I don't think it works that way, unfortunately, check the help doc on SSS:

  • "By camera" offloads the detection algorithm to the camera, saving the NAS cpu
  • The "keep original camera settings" tells SSS to use the detection area configured in the camera, that's it. At least this is what SSS help says.

This doesn't mean the video stream is sent to SSS only when motion is detected by the camera: I see a constant 2-3Mb/s traffic from the cam to the nas, 24h/24h, even when there are no motion events.
Deductively, we can say that the stream is continuous, and when the camera detects motion, it tells SSS to record the stream.

I don't know how much CPU is used by the detection algorithm, but if I had a powerful synology, I would do everything on NAS, since the stream is sent anyway and it's easier configuring things on SSS than via Batch Config.
In my case, the NAS is not one of the most powerful ones (DS1812+) and it also acts as a server for Docker, mySQL, and other services I need. So I let the camera manage the detection.

If I find out that the CPU usage of the algorithm is negligible, I might switch everything to SSS.

Let me know if you experience the same behavior on your camera/SSS setup. :)

1589211677274.png
 
At first i had the same result as you describe. Just whipe all the boxes. Save it. Then select a small zone click save again. Then select the complete zone. And save

Yes, Batch Config is a little weird on that stuff, but once you understand the logic, it's pretty easy. On SSS it's way better. :)
 
I don't think it works that way, unfortunately, check the help doc on SSS:

  • "By camera" offloads the detection algorithm to the camera, saving the NAS cpu
  • The "keep original camera settings" tells SSS to use the detection area configured in the camera, that's it. At least this is what SSS help says.

This doesn't mean the video stream is sent to SSS only when motion is detected by the camera: I see a constant 2-3Mb/s traffic from the cam to the nas, 24h/24h, even when there are no motion events.
Deductively, we can say that the stream is continuous, and when the camera detects motion, it tells SSS to record the stream.

I don't know how much CPU is used by the detection algorithm, but if I had a powerful synology, I would do everything on NAS, since the stream is sent anyway and it's easier configuring things on SSS than via Batch Config.
In my case, the NAS is not one of the most powerful ones (DS1812+) and it also acts as a server for Docker, mySQL, and other services I need.

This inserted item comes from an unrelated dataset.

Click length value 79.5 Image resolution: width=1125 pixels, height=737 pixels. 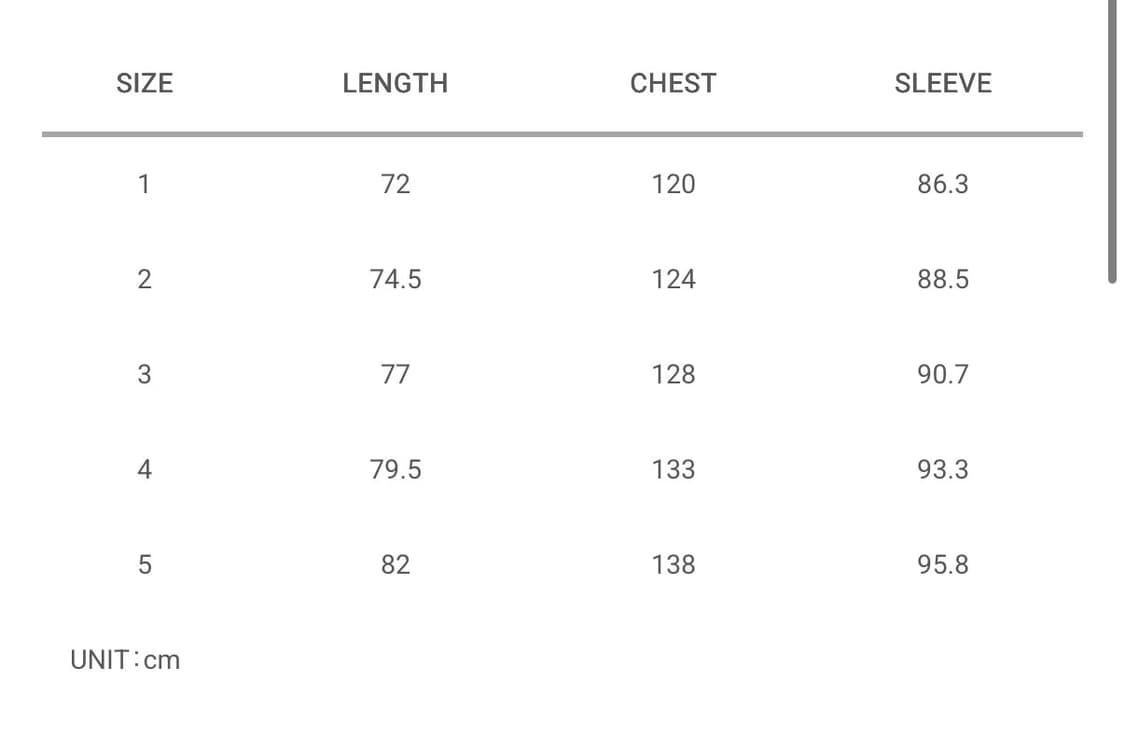point(395,469)
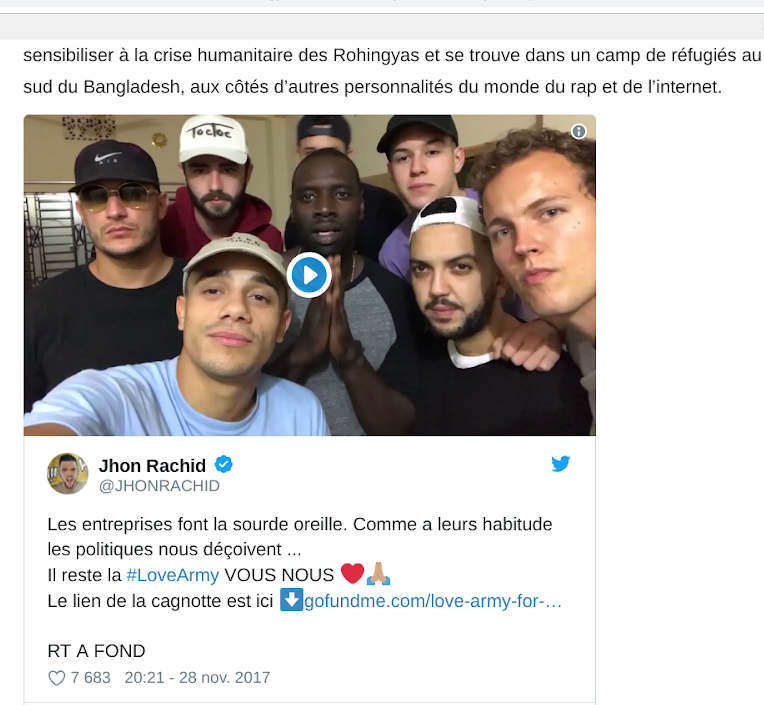Open Jhon Rachid's profile avatar
The width and height of the screenshot is (764, 705).
(x=67, y=474)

So I let the camera manage the detection.

If I find out that the CPU usage of the algorithm is negligible, I might switch everything to SSS.

Let me know if you experience the same behavior on your camera/SSS setup. :)

View attachment 61526

From a network directionality perspective, the NAS is actually making the connection to the camera for the stream not the other way around. This is why my streaming works even though my camera IP is blocked from talking to my NAS. My NAS can establish a connection to the camera all day in that direction so this proves you don't need ports opened with the camera as the source and the NAS as the destination as long as you are allowing established traffic from the camera to the NAS. You do, however, need ports opened with the NAS as the source and the camera as the destination which is what I have configured.

My question still is on how event detection is communicated. If it's just a flag on the video stream, then it's probably fine the way I have it. If it's a separate communication flow with the camera initiating that flow and sending it to the NAS, then I'll have to make an allowance for that. I don't trust any IoT device on my network to be able to talk to more than it should have to so that's why I run a locked down IoT network. My issue could just be with the motion zone weirdness so I'll tweak it like @KlaverBoer suggested and let it run for a while.

Yes, Batch Config is a little weird on that stuff, but once you understand the logic, it's pretty easy. On SSS it's way better. :)

Are you saying you can edit the camera motion zone from SSS? I know you can uncheck the "Keep original camera settings" box on the Event Detection page in SSS Camera Settings but didn't know if that actually updated the camera.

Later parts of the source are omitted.